Video produced by Steve Nathans-Kelly
There are seven different ideas or elements that make up a data-driven culture. And some companies have all seven. Some companies have a few of them.
At Data Summit Connect 2021, Practico Analytics data strategist Ruben Ugarte outlined the essential elements of a data-driven culture and provided insight on how organizations can adopt them. According to Ugarte, the seven elements of a data-driven culture are:
- Collect and store the right data
- Align data with strategy and outcomes
- Democratize data access
- Deal with psychological issues (e.g., lack of trust)
- Break through silos
- Provide the right training
- Manage expections around data
Collecting the right data is the first step, said Ugarte. The data might be structured data, semi-structured or unstructured, but it is important to understand the different elements. One company might have a digital product and a very limited ecosystem in which it operates while for other businesses it is complex. "As a company, you want to make sure you understand where the different gaps or blind spots might be in your current data ecosystem."
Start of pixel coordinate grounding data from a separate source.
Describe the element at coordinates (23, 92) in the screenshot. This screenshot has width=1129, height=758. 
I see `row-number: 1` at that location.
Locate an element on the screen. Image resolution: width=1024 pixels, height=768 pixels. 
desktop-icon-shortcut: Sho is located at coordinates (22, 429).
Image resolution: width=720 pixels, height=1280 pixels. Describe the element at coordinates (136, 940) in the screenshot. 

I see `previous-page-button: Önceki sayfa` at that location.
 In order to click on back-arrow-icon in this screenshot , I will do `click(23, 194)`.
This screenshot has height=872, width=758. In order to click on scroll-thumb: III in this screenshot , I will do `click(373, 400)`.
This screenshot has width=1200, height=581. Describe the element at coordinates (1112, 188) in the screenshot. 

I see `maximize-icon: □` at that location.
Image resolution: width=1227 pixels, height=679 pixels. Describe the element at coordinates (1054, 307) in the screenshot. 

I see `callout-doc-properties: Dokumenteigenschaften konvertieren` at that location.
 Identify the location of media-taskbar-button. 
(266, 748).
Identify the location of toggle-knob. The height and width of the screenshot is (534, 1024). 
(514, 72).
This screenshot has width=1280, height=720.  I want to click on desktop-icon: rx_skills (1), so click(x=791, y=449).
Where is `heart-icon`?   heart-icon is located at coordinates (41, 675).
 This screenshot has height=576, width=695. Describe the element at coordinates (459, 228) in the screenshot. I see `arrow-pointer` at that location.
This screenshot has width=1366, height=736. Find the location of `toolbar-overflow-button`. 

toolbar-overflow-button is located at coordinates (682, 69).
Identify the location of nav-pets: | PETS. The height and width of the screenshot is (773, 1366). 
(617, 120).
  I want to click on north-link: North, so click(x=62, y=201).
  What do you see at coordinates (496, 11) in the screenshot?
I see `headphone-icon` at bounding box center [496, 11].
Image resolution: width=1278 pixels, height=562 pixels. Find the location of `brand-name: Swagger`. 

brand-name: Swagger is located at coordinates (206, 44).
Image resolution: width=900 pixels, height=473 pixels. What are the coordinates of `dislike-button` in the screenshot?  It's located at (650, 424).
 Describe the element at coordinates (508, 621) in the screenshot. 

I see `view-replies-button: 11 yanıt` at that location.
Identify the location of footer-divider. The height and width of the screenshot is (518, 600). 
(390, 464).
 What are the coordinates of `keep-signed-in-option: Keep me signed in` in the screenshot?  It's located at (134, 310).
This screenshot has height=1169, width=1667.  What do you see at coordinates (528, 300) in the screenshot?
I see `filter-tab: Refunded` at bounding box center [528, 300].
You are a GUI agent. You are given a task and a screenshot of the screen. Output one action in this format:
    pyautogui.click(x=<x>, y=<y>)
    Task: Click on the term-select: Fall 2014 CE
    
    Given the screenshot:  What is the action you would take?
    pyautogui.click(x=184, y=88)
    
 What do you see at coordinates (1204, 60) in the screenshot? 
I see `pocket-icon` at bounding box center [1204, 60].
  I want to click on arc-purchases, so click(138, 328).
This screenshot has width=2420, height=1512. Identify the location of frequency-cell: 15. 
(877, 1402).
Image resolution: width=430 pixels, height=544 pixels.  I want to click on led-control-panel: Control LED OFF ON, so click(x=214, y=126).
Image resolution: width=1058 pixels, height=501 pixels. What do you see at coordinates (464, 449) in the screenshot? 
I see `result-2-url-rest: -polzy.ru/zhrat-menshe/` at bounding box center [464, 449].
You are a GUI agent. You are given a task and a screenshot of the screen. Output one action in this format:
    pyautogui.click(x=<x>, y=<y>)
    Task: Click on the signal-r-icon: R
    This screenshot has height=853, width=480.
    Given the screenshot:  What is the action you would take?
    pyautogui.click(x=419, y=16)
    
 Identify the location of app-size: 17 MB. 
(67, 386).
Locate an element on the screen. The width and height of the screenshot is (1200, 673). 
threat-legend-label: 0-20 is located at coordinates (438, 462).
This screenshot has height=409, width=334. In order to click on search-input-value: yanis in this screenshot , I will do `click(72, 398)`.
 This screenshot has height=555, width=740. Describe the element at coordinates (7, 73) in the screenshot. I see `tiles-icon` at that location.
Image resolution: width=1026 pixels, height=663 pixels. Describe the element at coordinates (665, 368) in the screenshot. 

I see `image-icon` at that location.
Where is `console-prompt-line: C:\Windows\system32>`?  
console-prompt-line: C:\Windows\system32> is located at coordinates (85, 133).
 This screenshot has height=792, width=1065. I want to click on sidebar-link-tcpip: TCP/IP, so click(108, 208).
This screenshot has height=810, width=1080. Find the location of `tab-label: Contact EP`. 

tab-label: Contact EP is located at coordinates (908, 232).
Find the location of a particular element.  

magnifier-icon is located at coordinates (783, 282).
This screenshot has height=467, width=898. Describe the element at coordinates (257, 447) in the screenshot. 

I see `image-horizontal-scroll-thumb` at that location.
Walking attendees through the seven steps, Ugarte said it is important to provide training to enable users to become comfortable with the numbers, reading the numbers and understanding what to do with the numbers. "And this is really the end goal of many data-driven companies, not this assumption that everyone needs an advanced degree to work with numbers, but that you can teach some of those basic ideas and basic ways of working with data."
You want to make sure that the expectations are being set about how everyone's going to use data, noted Ugarte. Will they use it to back up opinions, to back up projects, new initiatives; is it expected that you're supposed to use it in meetings, reports, and reviews? Is it expected that you can get an answer of that data within a few minutes, not days or weeks or months?
These expectations will then shape how your company and culture thinks about data. "So think about those expectations. Look back at how your team thinks about data, how other teams think about data and what is the best way to level up those expectations to meet them or just improve them overall. And this, of course, may be completely different. You may have all the right pieces—the technology and the skills, but the expectations may not be there. So you can start to think about what is the missing gap from the seven items that we talked about when it comes time to building a data-driven culture."